For the Kiri Ora skin programme pharmacists worked together with specialists and GPs to get feedback as to how pharmacists could contribute to minor skin infections and infestations. Most doctors were very supportive as they see it as breaking down the barriers of inequality and making medicines accessible to all.
Improving health outcomes for patients
The doctors and pharmacists interviewed all agreed there would be advantages from more pharmacists working in general practice teams to provide an integrated one-team approach to primary health care for patients.
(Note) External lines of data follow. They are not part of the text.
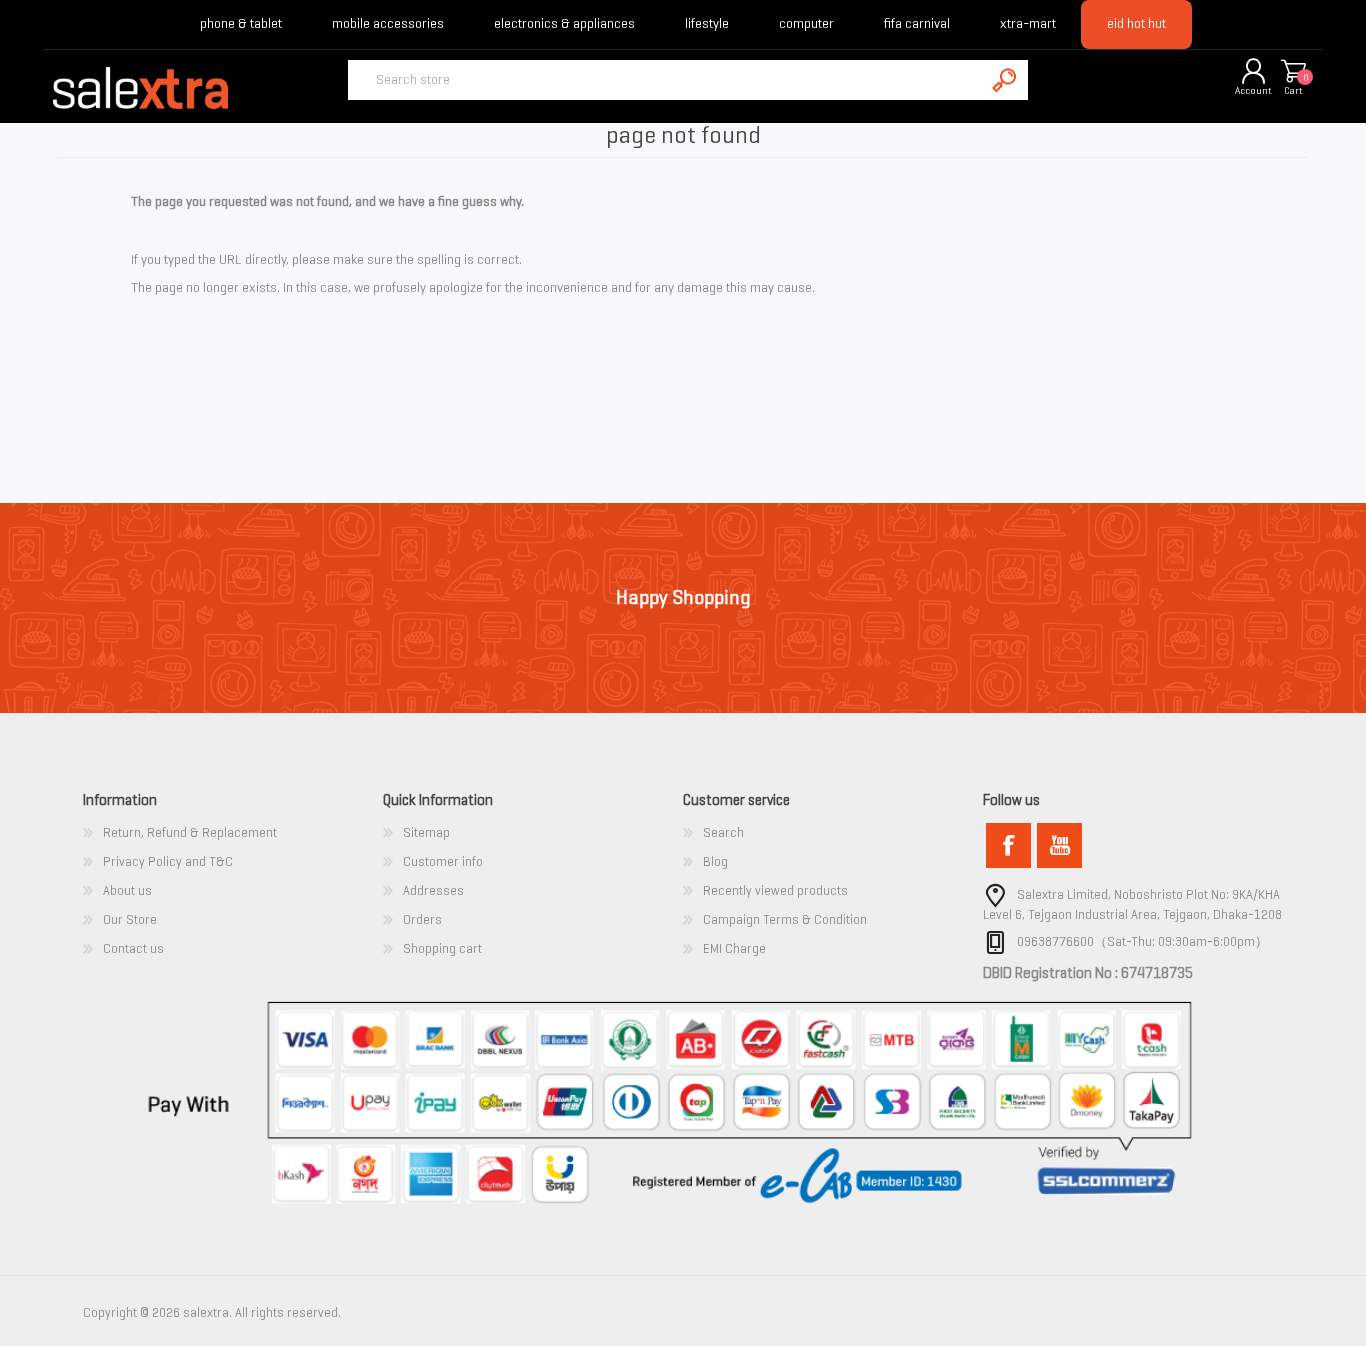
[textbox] (666, 80)
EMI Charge (734, 948)
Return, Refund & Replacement (190, 832)
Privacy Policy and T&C (168, 861)
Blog (715, 861)
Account (1253, 90)
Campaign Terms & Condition (785, 919)
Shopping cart (1293, 72)
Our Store (130, 919)
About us (127, 890)
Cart (1293, 90)
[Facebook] (1008, 845)
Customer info (443, 861)
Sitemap (426, 832)
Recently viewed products (775, 890)
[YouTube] (1059, 845)
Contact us (133, 948)
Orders (422, 919)
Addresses (433, 890)
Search (723, 832)
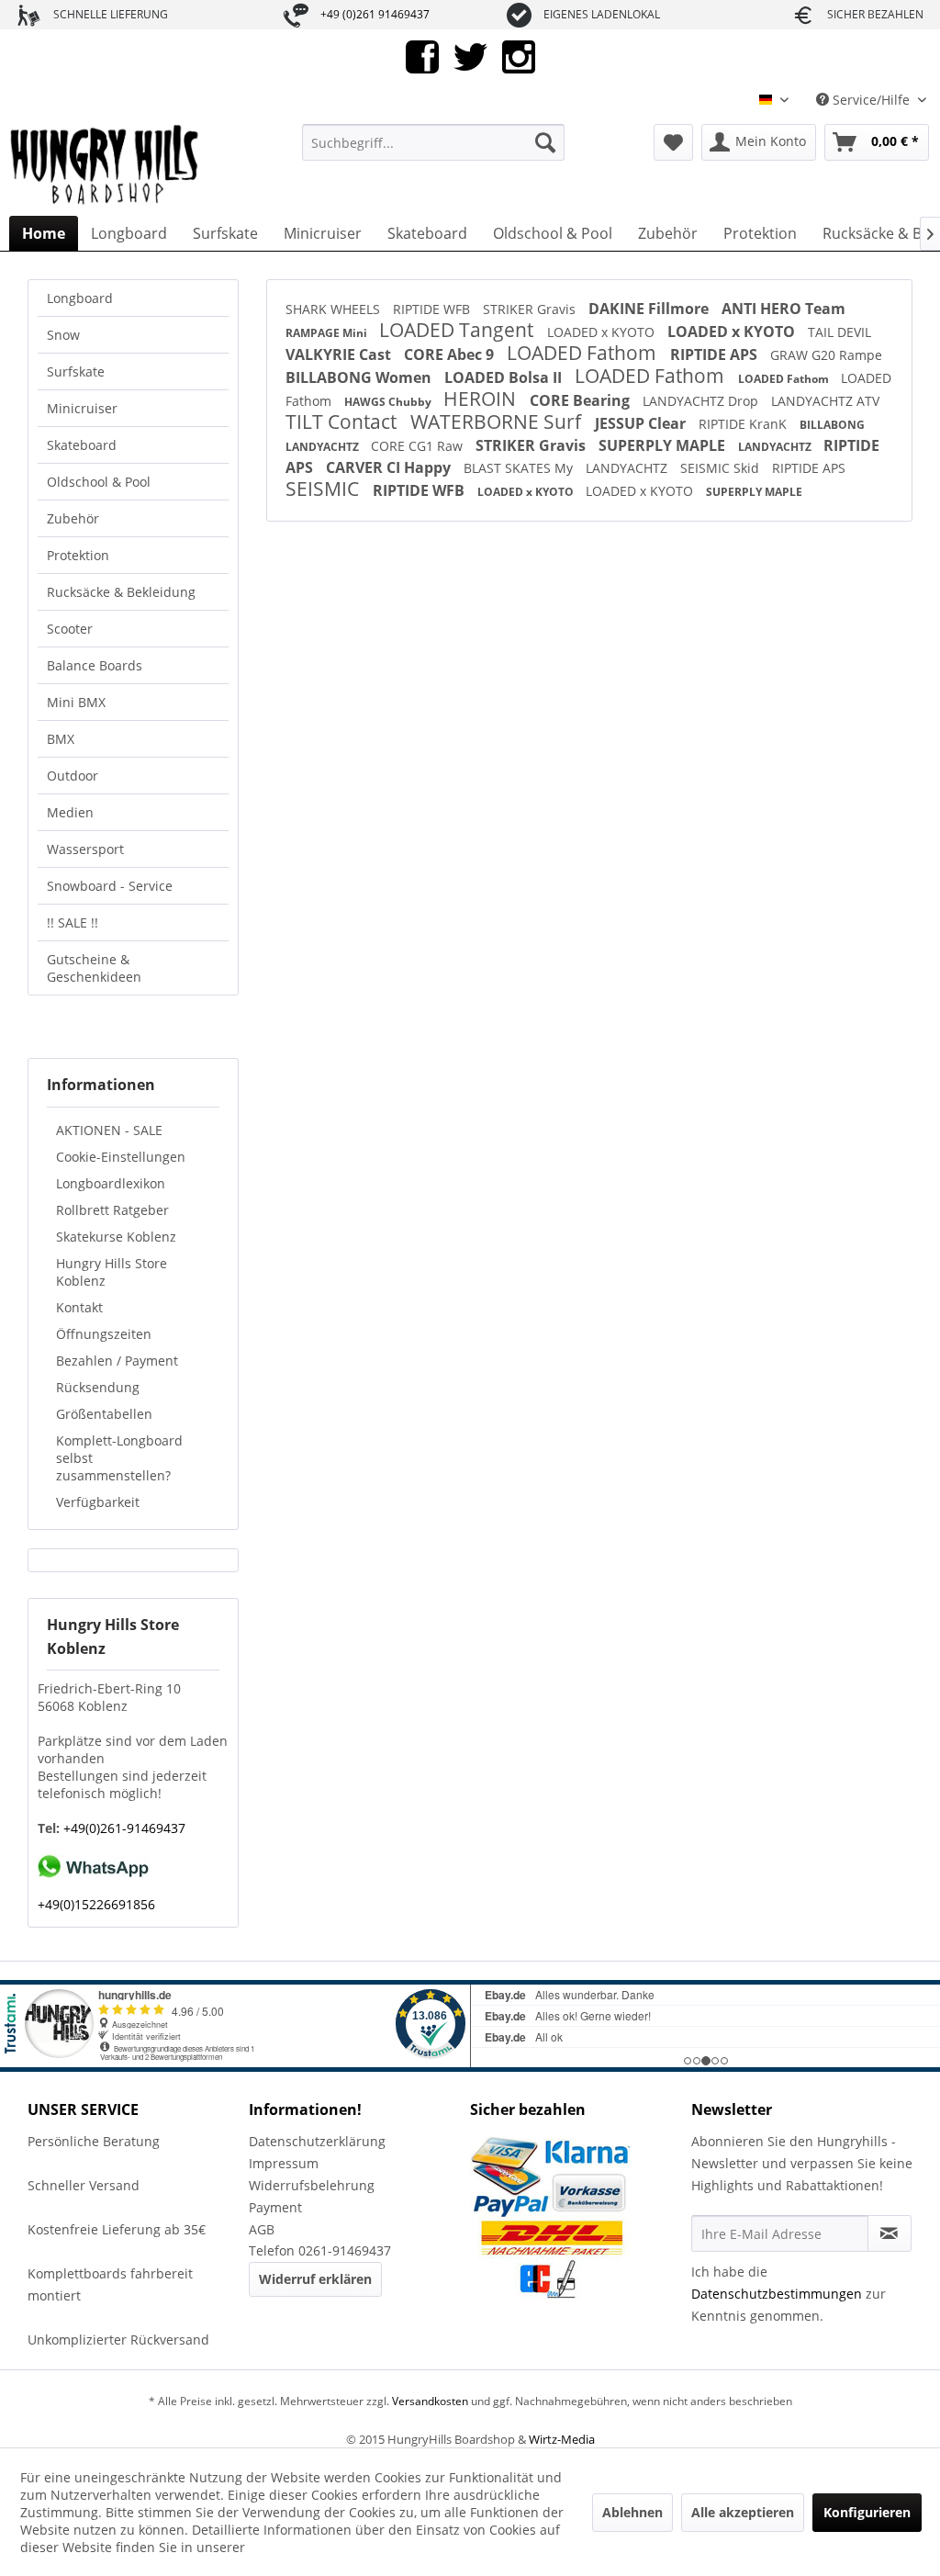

As pharmacist Di Wright explains, “We already have a shortage of GPs in New Zealand, so it’s about working together and helping each other get the best health outcomes for patients.”
“If you’ve got two lots of expertise (a pharmacist’s and a doctor’s) going into managing patients in that practice… that should result in improved health outcomes for the patients."
According to general practitioner, Dr Andrew Miller, “If doctors and pharmacists had shared funding, shared technology systems (e.g. patient information and medication lists), and shared planning of care that would make the whole system more patient-centric and more team based.”
“Pharmacists do medicines better than doctors, and we should be enabled to work together as one team.”